In the time that I lived in Charleston and travelled extensively throughout the south, I can’t tell you the number of times I was referred to as a “Yankee.”  When I was referred to as a Yankee, it was not to honor me for the bloodshed of my forefathers who fought to keep our nation together.  I was not called a Yankee because I was being honored for so many from my region of the US who gave their lives to free a whole race of people.  They referred to me as a Yankee as if it was a bad thing.  And in doing so, their pathetic provincialism again rose to the surface.  The entire world calls all Americans “Yankees.”  Yes, to the greater world, far beyond the provincialism of the southern U.S. and small-minded way of life, southerners are considered Yankees too!

This is to illustrate the damage that is done when society allows or even encourages people to emphasize our differences more than our similarities.  My experiences in life, as a Caucasian in an Asian culture, as a Northerner in the South, as an American in foreign lands, I cannot believe that separating people by race, treating them differently or  bestowing upon them “special rights” based on racial status,  RARELY IF EVER results in something good.

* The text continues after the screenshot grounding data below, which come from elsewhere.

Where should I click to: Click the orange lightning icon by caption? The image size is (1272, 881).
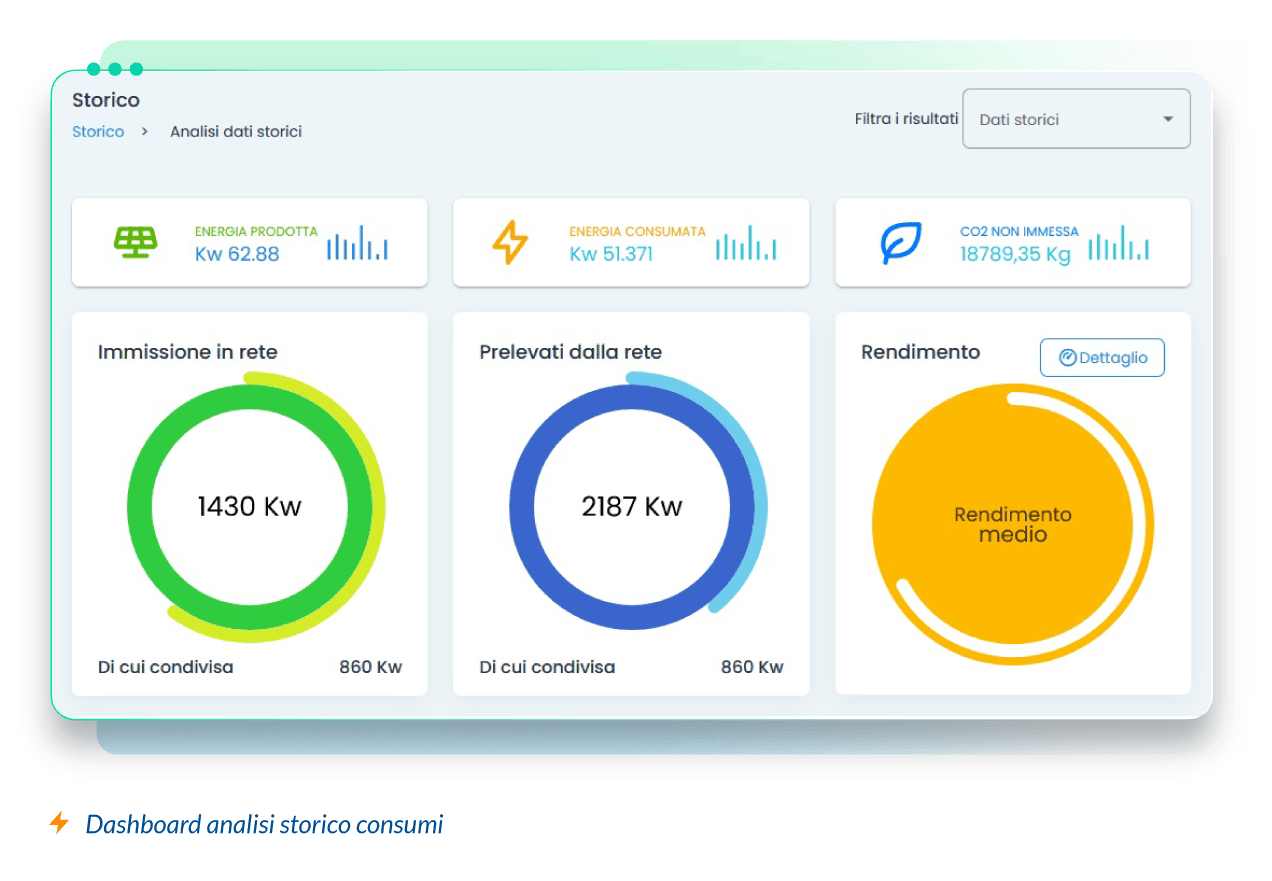[x=60, y=823]
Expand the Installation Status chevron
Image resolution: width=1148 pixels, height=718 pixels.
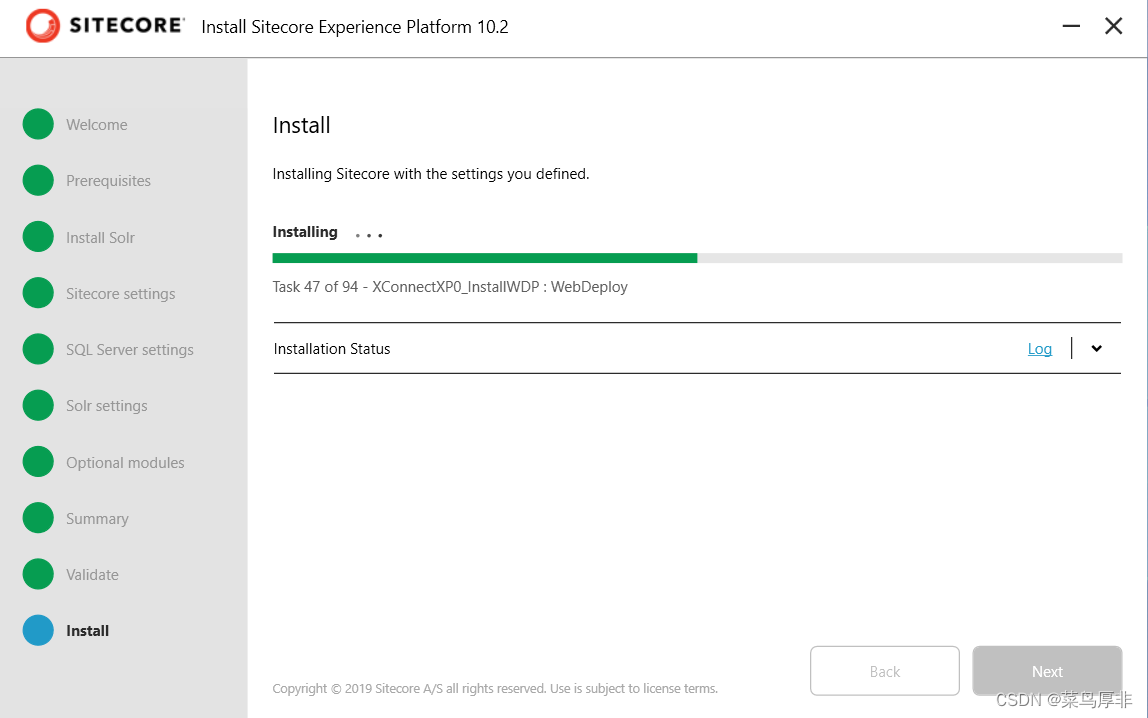click(1097, 348)
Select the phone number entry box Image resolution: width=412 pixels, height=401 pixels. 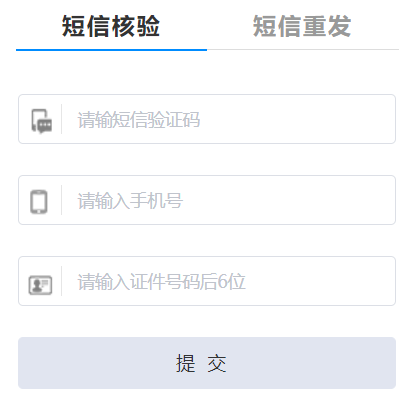(207, 200)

In conclusion, we will continue to acknowledge the ways we as a Gay society have made positive achievements.  We will promote the positive attributes of all of our people and aggressively encourage all of our new citizens to leave the negative connotations that attach themselves to racial identities behind in their lands of birth.  I remember the words of Rev. Martin Luther King, Jr.  He said “In the beginning, we all may have come on different ships, but we are in the same boat now.”  Together.  As one.  Let us wash away all of the identities attached to race and racism and celebrate our Gay humanity.  One people coming together as one in our new Gay nation. It remains true that like the larger international world, the global Gay community suffers from having the scourge of racism within its ranks.  Today it is a sad fact that the global Gay community is itself tainted by this insidious blight of racism that is found in every part of the world.  Non-Gay nations, which is to say EVERY nation on this Earth, give in to the weaknesses of the human mind and let divisions and divisions by race overpower society.  We in our new Gay State will do things differently.  We in the new Gay State will have known the damages of being the “odd man out,” the waste of diminishing another living soul based on discrimination.  In our new home, this defect of racism based on intolerance and ethnocentrism will be stopped at the border.